あ、うん。あれ冒険者かな。必殺技っぽいのが炸裂した……あ、勝った。
「はい、これで信じてもらえましたでしょうか」
「え、ええ、信じないわけにはいきませんよね。と、いうことは、つまり、あれですか。俺もとうとう異世界転生を!」
「違います」
「な、なんだと……」
何即答してくれているわけ! このシチュエーションでおかしいだろ、その対応!
「期待させてしまいましたか。失礼しました。なうろう作者としてご活躍の貴方に、異世界転生についてのアドバイスをいただけないかと思いまして」
「す、すみません。状況が掴めなくて。ええと、もう一度説明をお願いします」
「初めから説明しますね。まずは自己紹介から。天使役所、異世界転生課に勤める、目神 天聖子と申します」
めがみてんせいこ……いや、もう少し名前捻ろうよ。
「就職二年目の新人です。この度は急な申し出で申し訳ありません。我々、転生課は日本で死んだ人を適当に選び出して、異世界に送り込むのが仕事となっています」
「え、ええと、転生する人と言うのは、何かしら理由があったり、誰かを庇った褒美に転生の権利を与えられるというのが……」
「あ、それは建前ですね。出来るだけ変わった死に方や、掴みが良さそうな死に方をした人を優先的に回しては貰っていますが」
「掴みが良さそうな死に方って何!?」
「え、定番の誰かを助けて死ぬとか、何かしらの因縁があって殺されるのがベストですね」
ベストって何が!?
「まあ、納得できないのであれば、理由があって選ばれたってことにしておきましょう……そういう人の前に現れて、異世界転生の話をする。というのが私の業務です」
業務って……。い、イメージと違うな。
「そこまではいいのですが、最近、転生の話をする度に、若い人に多いのですが「あ、これ知ってる」とか「異世界転生でしょこれ」とドヤ顔で偉そうな態度を取る人間が多いのですよ。でまあ、それでも事務的に話を進めて、転生先がどういったところか、何に転生するかを話すと「えー、ありきたりだな」とか「チートは、チートくれないの?」とか返す馬鹿が多いのですよ」
そこまで話すと眼鏡を取り、大きくため息を吐いている。
そういった輩の相手に疲れている様子だ。ストレスが溜まっている状態のOLみたいだな。

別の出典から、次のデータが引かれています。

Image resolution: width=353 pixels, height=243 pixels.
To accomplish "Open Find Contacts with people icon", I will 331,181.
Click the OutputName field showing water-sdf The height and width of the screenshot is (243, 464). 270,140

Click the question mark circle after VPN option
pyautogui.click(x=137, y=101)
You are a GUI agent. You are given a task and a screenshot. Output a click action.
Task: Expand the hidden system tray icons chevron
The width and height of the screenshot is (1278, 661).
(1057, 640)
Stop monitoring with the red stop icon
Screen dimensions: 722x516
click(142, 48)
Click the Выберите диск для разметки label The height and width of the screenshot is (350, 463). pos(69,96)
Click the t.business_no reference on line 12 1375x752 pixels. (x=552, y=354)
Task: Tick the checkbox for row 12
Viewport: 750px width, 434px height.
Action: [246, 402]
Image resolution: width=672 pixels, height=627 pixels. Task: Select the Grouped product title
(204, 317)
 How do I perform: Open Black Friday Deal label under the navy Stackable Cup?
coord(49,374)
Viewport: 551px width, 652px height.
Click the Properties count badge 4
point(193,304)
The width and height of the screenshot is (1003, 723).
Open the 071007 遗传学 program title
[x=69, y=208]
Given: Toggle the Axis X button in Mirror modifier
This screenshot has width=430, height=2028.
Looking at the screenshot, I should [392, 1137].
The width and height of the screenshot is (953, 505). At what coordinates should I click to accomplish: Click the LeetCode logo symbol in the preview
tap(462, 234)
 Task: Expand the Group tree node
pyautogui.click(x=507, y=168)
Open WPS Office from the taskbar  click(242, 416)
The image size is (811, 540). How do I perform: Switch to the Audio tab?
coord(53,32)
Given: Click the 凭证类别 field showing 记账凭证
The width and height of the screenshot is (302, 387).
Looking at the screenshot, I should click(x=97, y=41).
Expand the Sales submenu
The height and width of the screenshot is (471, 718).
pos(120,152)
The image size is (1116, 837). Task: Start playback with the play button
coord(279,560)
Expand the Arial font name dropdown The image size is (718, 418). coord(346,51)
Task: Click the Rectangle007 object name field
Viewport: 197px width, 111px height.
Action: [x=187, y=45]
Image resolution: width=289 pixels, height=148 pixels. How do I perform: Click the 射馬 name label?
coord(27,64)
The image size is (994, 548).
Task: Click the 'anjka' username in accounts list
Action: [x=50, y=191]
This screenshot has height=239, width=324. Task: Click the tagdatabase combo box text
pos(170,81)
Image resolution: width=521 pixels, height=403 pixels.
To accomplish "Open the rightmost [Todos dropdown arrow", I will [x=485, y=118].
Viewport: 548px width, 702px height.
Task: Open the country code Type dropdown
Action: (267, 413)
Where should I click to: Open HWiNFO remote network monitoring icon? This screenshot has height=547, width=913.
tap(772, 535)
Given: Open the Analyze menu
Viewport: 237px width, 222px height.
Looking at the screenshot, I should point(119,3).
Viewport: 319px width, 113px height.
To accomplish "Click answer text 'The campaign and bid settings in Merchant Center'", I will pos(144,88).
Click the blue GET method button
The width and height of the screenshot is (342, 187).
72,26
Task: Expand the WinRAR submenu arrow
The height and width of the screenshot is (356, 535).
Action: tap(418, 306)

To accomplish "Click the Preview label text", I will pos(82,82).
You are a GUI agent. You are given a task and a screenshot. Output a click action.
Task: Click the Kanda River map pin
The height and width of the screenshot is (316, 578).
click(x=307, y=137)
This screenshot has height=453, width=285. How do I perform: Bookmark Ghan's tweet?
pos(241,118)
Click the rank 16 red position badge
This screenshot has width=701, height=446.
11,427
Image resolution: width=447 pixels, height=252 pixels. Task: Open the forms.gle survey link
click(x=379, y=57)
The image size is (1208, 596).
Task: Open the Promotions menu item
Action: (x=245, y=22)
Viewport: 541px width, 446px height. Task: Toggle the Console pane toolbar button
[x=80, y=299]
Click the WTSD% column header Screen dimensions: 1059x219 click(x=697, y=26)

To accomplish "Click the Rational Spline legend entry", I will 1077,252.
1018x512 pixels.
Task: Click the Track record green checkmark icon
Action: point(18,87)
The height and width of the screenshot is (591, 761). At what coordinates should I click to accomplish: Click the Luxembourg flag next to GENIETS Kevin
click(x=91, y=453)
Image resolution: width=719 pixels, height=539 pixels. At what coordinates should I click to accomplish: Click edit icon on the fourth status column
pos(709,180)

「ぶっちゃけ、鬱陶しいのですよ。最近の転生者は! 口には出さなくても、心の中で、ありきたりだとか馬鹿にしてっ! マンネリ化は良くないと、先輩方を参考にして神のミスで殺してしまった展開にしたら、ちょー強気になって偉そうな口をききやがる! あまりに腹が立ったから、最強のボウフラにして異世界に送り込んでやったわ!」
こ、怖いっ!
神見習いは髪を振り乱し、唾を吐き散らしながら鬱憤を爆発させている。
さっきまでの丁寧な口調は完全に消え失せ、乱暴な話し方で愚痴をぶちまけてらっしゃる。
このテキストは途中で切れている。